Herceptin is a sterile, white to pale yellow, preservative‑free lyophilized powder for intravenous administration. Each multi‑use vial of Herceptin contains 440 mg trastuzumab, 400 mg α,α‑trehalose dihydrate, 9.9 mg L‑histidine HCl, 6.4 mg L‑histidine, and 1.8 mg polysorbate 20, USP. Reconstitution with 20 mL of the appropriate diluent (BWFI or SWFI) yields a solution containing 21 mg/mL trastuzumab, at a pH of approximately 6.

12 CLINICAL PHARMACOLOGY

12.1 Mechanism of Action

The HER2 (or c‑erbB2) proto‑oncogene encodes a transmembrane receptor protein of 185 kDa, which is structurally related to the epidermal growth factor receptor. Herceptin has been shown, in both in vitro assays and in animals, to inhibit the proliferation of human tumor cells that overexpress HER2.
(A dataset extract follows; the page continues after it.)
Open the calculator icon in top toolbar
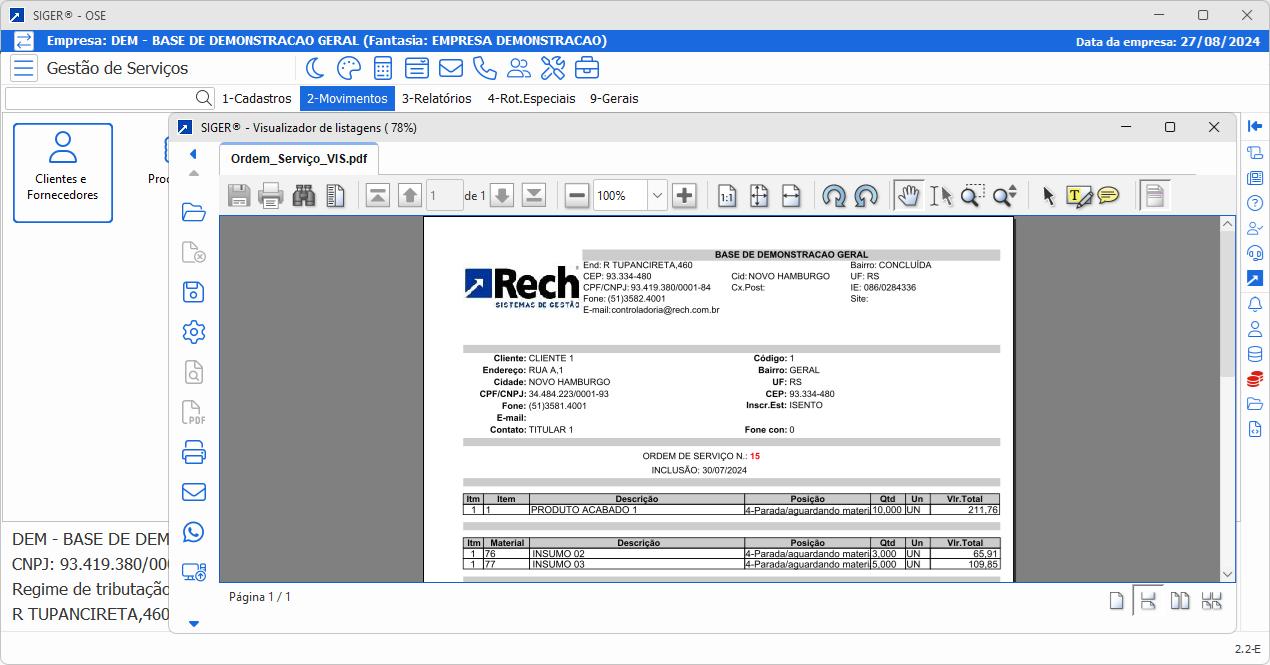This screenshot has height=665, width=1270. coord(382,68)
Herceptin is a mediator of antibody‑dependent cellular cytotoxicity (ADCC). In vitro, Herceptin‑mediated ADCC has been shown to be preferentially exerted on HER2 overexpressing cancer cells compared with cancer cells that do not overexpress HER2.

12.2 Pharmacokinetics

The pharmacokinetics of trastuzumab were studied in women with metastatic breast cancer. Short duration intravenous infusions of 10 to 500 mg Herceptin once weekly demonstrated dose‑dependent pharmacokinetics. Mean half‑life increased and clearance decreased with increasing dose level. The half‑life averaged 2 and 12 days at the 10 and 500 mg dose levels, respectively. The volume of distribution of trastuzumab was approximately that of serum volume (44 mL/kg). At the highest weekly dose studied (500 mg), mean peak serum concentrations were 377 mcg/mL.

In studies using an initial dose of 4 mg/kg followed by a weekly dose of 2 mg/kg, a mean half‑life of 6 days (range 1—32 days) was observed. Between weeks 16 and 32, trastuzumab serum concentrations reached a steady state with mean trough and peak concentrations of approximately 79 mcg/mL and 123 mcg/mL, respectively.
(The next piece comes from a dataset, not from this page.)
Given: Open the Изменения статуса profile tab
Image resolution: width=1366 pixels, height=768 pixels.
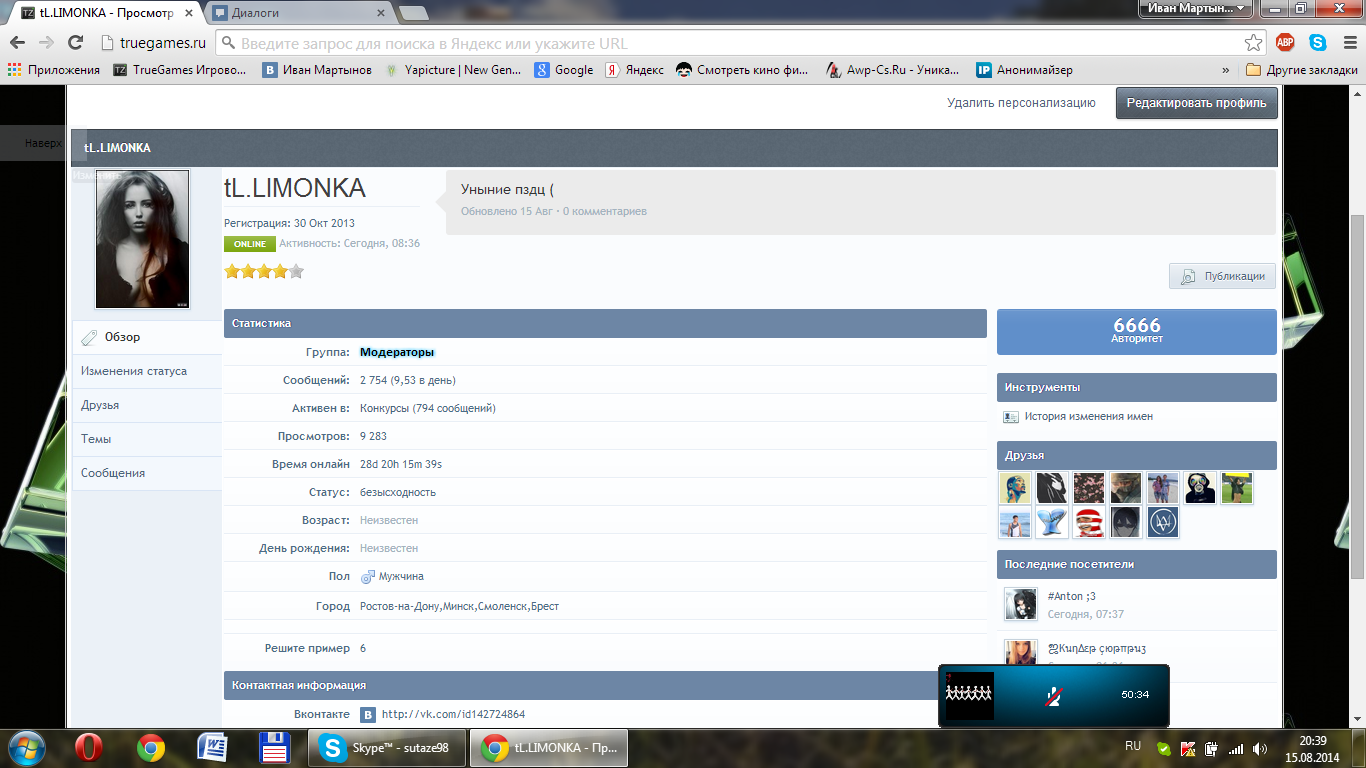Looking at the screenshot, I should click(x=134, y=371).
In a study of women receiving adjuvant therapy for breast cancer, a mean half‑life of trastuzumab of 16 days (range: 11—23 days) was observed after an initial dose of 8 mg/kg followed by a dose of 6 mg/kg every three weeks. Between weeks 6 and 37, trastuzumab serum concentrations reached a steady‑state with mean trough and peak concentrations of 63 mcg/mL and 216 mcg/mL, respectively.
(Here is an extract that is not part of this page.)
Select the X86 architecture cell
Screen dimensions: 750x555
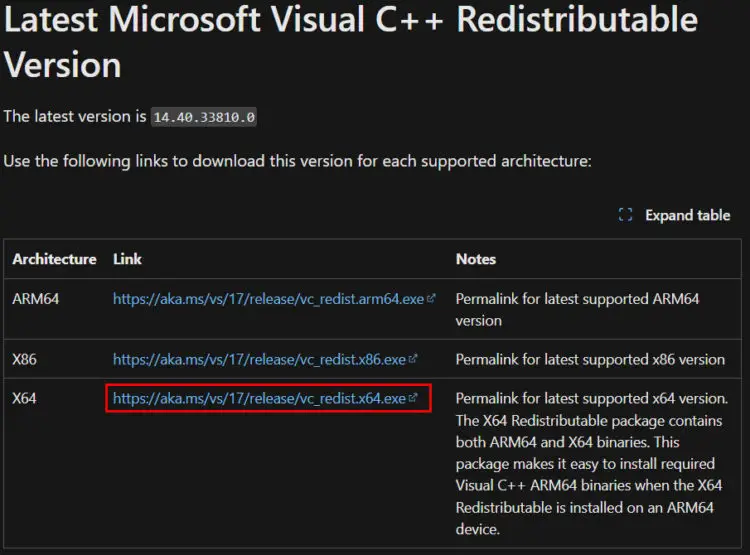tap(24, 359)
Sixty‑four percent (286/447) of women with metastatic breast cancer had detectable circulating extracellular domain of the HER2 receptor (shed antigen), which ranged as high as 1880 ng/mL (median 11 ng/mL). Patients with higher baseline shed antigen levels were more likely to have lower serum trough concentrations.

Data suggest that the disposition of trastuzumab is not altered based on age or serum creatinine (≤ 2.0 mg creatinine/dL).

Mean serum trough concentrations of trastuzumab, when administered in combination with paclitaxel, were consistently elevated approximately 1.5‑fold as compared with serum concentrations of trastuzumab when used in combination with anthracycline plus cyclophosphamide. In clinical studies in HER2+ metastatic breast cancer where Herceptin was administered in combination with paclitaxel, in combination with docetaxel, or in combination with paclitaxel and doxorubicin, Herceptin did not appear to alter the plasma concentrations of these chemotherapeutic agents, or the metabolites that were analyzed.

13 NONCLINICAL TOXICOLOGY

13.1 Carcinogenesis, Mutagenesis, Impairment of Fertility

Herceptin has not been tested for its carcinogenic potential.

No evidence of mutagenic activity was observed when trastuzumab was tested in the standard Ames bacterial and human peripheral blood lymphocyte mutagenicity assays, at concentrations of up to 5000 mcg/mL. In an in vivo micronucleus assay, no evidence of chromosomal damage to mouse bone marrow cells was observed following bolus intravenous doses of up to 118 mg/kg Herceptin.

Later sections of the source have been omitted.